▸ **STORED DATA**
◇ ◇ ◇
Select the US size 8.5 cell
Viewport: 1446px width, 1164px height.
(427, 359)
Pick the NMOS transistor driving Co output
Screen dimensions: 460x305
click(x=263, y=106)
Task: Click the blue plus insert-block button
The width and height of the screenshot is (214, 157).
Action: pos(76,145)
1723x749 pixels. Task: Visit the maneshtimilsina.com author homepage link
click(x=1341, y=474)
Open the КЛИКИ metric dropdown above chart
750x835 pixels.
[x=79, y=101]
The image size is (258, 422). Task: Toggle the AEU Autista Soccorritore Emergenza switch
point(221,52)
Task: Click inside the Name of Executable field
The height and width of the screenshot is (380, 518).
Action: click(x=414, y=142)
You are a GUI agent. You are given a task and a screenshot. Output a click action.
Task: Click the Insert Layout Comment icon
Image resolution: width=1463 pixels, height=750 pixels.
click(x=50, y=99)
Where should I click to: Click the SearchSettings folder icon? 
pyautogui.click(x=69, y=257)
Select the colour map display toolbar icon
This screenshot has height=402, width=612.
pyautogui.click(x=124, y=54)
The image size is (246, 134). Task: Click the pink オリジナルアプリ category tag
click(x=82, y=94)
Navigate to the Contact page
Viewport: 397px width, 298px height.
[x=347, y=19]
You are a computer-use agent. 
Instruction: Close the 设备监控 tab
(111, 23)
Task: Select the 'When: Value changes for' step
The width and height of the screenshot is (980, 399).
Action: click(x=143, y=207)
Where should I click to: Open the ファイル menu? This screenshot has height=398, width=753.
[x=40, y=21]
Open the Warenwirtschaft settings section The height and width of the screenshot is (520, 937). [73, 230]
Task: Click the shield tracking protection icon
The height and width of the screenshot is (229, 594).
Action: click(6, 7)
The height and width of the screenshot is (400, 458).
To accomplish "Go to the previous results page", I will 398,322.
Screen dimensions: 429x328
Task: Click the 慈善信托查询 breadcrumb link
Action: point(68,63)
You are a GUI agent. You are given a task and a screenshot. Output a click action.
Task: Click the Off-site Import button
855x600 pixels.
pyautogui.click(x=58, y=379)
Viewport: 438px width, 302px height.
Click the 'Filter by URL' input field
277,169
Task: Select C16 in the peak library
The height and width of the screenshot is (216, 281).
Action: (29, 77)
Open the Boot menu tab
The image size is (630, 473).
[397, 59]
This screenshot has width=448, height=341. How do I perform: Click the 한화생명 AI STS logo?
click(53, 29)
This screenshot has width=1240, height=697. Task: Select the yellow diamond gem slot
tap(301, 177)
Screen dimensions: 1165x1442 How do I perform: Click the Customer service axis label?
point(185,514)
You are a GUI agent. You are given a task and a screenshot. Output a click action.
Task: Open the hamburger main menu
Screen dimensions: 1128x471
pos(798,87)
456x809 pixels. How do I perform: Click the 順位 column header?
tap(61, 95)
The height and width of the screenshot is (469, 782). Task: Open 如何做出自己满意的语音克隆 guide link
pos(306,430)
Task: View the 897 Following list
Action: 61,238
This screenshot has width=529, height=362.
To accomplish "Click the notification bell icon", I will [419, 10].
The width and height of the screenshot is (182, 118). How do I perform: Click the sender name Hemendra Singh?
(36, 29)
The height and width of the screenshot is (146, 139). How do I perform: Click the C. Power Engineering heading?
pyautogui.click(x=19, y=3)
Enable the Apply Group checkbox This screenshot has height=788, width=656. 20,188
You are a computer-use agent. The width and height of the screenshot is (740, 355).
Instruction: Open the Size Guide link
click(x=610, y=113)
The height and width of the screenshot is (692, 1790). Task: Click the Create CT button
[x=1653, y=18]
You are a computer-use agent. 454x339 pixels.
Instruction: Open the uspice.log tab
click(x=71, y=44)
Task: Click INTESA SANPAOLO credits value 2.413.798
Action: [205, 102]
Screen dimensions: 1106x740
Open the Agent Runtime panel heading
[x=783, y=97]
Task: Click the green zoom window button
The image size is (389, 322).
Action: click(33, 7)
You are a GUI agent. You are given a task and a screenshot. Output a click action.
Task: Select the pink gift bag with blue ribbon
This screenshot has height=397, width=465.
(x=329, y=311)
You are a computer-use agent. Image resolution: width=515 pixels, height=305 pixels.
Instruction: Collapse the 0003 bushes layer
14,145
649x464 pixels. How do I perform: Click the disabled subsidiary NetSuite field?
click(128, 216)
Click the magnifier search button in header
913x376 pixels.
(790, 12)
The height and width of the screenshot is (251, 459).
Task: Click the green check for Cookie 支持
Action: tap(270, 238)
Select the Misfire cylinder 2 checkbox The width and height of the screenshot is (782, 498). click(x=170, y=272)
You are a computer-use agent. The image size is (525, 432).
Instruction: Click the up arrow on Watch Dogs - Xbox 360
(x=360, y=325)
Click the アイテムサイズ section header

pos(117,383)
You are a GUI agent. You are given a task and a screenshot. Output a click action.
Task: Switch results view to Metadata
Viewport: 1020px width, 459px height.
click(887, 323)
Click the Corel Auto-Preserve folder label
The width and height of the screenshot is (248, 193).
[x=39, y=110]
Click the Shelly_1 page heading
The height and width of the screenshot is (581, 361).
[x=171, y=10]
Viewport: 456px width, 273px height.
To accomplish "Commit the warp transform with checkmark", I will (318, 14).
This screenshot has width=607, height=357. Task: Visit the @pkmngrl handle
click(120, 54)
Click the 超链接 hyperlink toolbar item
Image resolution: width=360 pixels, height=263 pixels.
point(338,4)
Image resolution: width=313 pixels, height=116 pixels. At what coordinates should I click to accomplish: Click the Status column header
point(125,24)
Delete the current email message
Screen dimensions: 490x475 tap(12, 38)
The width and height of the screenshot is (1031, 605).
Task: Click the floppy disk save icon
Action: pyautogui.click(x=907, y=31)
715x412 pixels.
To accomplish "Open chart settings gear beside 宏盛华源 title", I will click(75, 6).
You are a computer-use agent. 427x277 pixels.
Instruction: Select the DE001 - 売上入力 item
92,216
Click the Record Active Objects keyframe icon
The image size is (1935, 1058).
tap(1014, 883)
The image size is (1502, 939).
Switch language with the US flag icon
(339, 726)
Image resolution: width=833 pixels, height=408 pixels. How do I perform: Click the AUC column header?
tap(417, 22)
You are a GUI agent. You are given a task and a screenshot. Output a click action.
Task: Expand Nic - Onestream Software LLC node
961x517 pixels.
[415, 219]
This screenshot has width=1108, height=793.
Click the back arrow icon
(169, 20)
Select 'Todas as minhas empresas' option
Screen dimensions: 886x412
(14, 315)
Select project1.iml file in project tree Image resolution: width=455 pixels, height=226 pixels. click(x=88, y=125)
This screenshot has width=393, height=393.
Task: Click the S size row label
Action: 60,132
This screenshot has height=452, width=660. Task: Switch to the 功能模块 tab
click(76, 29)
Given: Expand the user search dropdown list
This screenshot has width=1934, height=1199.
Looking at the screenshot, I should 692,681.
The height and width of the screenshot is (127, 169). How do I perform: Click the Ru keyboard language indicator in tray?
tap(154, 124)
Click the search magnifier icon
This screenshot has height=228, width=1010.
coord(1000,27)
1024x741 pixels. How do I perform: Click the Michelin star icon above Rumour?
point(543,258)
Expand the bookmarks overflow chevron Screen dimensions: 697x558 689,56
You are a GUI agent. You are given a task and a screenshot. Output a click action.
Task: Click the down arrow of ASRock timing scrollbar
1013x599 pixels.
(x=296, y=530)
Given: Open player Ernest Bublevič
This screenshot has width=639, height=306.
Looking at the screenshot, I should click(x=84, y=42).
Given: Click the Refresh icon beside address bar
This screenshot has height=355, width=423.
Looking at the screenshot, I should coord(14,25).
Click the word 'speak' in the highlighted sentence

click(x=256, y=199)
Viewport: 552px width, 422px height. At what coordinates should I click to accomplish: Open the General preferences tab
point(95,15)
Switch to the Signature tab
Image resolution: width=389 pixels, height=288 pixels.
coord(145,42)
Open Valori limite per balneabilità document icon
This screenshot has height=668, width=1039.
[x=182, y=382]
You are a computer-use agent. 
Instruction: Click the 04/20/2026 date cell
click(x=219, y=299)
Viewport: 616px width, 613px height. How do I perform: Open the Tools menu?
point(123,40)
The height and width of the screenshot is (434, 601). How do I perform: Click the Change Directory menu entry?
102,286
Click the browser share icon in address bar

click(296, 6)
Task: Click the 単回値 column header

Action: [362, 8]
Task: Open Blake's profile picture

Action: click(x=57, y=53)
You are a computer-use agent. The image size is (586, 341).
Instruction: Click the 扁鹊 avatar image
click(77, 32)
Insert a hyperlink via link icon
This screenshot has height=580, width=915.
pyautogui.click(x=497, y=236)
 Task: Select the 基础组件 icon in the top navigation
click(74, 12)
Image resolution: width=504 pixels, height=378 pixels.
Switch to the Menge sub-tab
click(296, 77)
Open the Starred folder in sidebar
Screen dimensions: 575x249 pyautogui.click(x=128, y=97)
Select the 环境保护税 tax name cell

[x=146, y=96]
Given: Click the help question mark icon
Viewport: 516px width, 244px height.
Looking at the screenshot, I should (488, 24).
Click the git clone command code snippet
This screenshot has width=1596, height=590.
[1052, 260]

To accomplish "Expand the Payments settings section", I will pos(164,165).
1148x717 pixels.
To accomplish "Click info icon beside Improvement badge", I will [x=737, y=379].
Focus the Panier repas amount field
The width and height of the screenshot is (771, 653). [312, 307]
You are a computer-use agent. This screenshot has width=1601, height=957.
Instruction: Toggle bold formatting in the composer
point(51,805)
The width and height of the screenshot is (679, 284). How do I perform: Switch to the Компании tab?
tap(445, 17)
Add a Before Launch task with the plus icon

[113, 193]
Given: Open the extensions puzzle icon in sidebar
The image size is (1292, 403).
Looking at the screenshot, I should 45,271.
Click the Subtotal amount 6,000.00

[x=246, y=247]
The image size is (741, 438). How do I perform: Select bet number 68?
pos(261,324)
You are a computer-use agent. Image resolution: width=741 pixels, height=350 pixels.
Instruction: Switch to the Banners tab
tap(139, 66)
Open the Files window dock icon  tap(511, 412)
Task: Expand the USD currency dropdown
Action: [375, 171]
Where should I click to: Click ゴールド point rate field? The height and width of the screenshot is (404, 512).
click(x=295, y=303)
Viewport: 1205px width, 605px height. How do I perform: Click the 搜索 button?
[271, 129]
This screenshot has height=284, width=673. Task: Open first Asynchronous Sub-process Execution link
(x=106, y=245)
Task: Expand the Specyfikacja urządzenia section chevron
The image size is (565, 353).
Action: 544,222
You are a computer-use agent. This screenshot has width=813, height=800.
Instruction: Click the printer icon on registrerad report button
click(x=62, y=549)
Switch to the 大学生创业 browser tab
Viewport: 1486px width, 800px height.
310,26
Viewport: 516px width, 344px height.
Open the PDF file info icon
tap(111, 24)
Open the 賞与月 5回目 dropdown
◇ ◇ ◇
▸ **THE PROBLEM**
Go through the entries above and pull out each line with "magnifier" in it.

▸ **ANSWER TO THIS EXERCISE**
Click the magnifier search button in header
Click the search magnifier icon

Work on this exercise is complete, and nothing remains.